Speaking on the topic of “Upholding the Bandung Principles to Ensure Concerted and Adequate Response to the Challenges of the Contemporary World”, Dr Mahathir said going to war is not the only solution to settling disputes.

“Back in 2003, I said, ‘The world lives in fear’. It was said at a time when the statement ‘you’re either with us or against us’ became a catch phrase to bully small and peaceful nations into supporting and justifying military actions against another country alleging that it is a threat to the rest of the world. It was said just a few weeks before Iraq was invaded,” said the world’s oldest leader.

In fact, he said, disputing parties can resort to negotiation or submitting to arbitration by third parties, such as the World Court and the International Court of Justice.

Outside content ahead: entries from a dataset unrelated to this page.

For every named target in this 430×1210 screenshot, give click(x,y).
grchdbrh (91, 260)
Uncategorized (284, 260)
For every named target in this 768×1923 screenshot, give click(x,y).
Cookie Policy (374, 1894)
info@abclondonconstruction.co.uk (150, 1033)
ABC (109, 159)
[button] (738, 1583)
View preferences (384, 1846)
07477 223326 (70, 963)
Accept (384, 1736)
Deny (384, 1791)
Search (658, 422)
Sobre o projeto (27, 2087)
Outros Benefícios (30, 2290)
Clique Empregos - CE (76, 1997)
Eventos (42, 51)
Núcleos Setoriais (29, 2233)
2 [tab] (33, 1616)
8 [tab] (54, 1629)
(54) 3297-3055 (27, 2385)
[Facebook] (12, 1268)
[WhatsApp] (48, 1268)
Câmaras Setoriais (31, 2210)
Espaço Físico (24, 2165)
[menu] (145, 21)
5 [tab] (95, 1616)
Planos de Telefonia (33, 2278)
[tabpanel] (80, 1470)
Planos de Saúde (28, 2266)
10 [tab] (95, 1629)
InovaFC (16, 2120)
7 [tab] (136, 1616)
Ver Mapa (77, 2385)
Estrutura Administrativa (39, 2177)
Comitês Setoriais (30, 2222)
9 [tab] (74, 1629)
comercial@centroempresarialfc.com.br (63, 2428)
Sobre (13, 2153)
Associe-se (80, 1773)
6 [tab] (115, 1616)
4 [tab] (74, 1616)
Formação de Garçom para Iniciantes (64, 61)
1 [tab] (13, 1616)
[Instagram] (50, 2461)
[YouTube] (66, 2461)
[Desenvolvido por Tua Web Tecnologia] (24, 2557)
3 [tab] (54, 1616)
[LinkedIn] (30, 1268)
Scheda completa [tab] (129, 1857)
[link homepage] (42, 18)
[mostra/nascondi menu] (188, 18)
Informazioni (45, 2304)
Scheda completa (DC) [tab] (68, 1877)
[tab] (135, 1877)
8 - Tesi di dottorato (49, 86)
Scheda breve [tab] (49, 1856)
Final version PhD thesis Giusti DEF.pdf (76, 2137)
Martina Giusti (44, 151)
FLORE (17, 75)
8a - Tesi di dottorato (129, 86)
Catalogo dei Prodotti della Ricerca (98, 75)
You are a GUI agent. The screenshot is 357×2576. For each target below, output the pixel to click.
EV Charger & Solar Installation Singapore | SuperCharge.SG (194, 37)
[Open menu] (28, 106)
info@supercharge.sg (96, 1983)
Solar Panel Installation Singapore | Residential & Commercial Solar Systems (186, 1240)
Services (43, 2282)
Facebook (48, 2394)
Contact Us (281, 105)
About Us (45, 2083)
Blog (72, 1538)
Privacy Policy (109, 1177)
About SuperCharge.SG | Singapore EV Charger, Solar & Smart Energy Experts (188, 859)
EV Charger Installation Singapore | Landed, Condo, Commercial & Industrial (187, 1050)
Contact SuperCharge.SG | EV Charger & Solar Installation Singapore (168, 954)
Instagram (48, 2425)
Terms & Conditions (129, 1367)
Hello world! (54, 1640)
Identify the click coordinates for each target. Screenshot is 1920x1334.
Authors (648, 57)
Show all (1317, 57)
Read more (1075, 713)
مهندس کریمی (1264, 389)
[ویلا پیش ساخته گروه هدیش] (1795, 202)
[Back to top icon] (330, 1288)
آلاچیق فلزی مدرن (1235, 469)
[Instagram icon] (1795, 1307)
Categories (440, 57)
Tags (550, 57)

“And we say this because Malaysia does not just talk; we do. We settle disputes with our neighbours through negotiations and through the World Court. We won some and we lost some. But no one has been killed,” he said.

Dr Mahathir also told the summit that he noticed the Movement, which has 120 member countries and accounts for 55 per cent of the world’s population, has changed and is not as united as it used to be.

Urging members to stay united, he said NAM should not give in to the powerful countries and give them the satisfaction of seeing it divided.

“In the dangerous world we currently live in, we must defend and champion the 10 principles of the 1955 Bandung Conference. But we must do this together. Only then can we continue to revive the Movement towards meeting its objectives,” he said.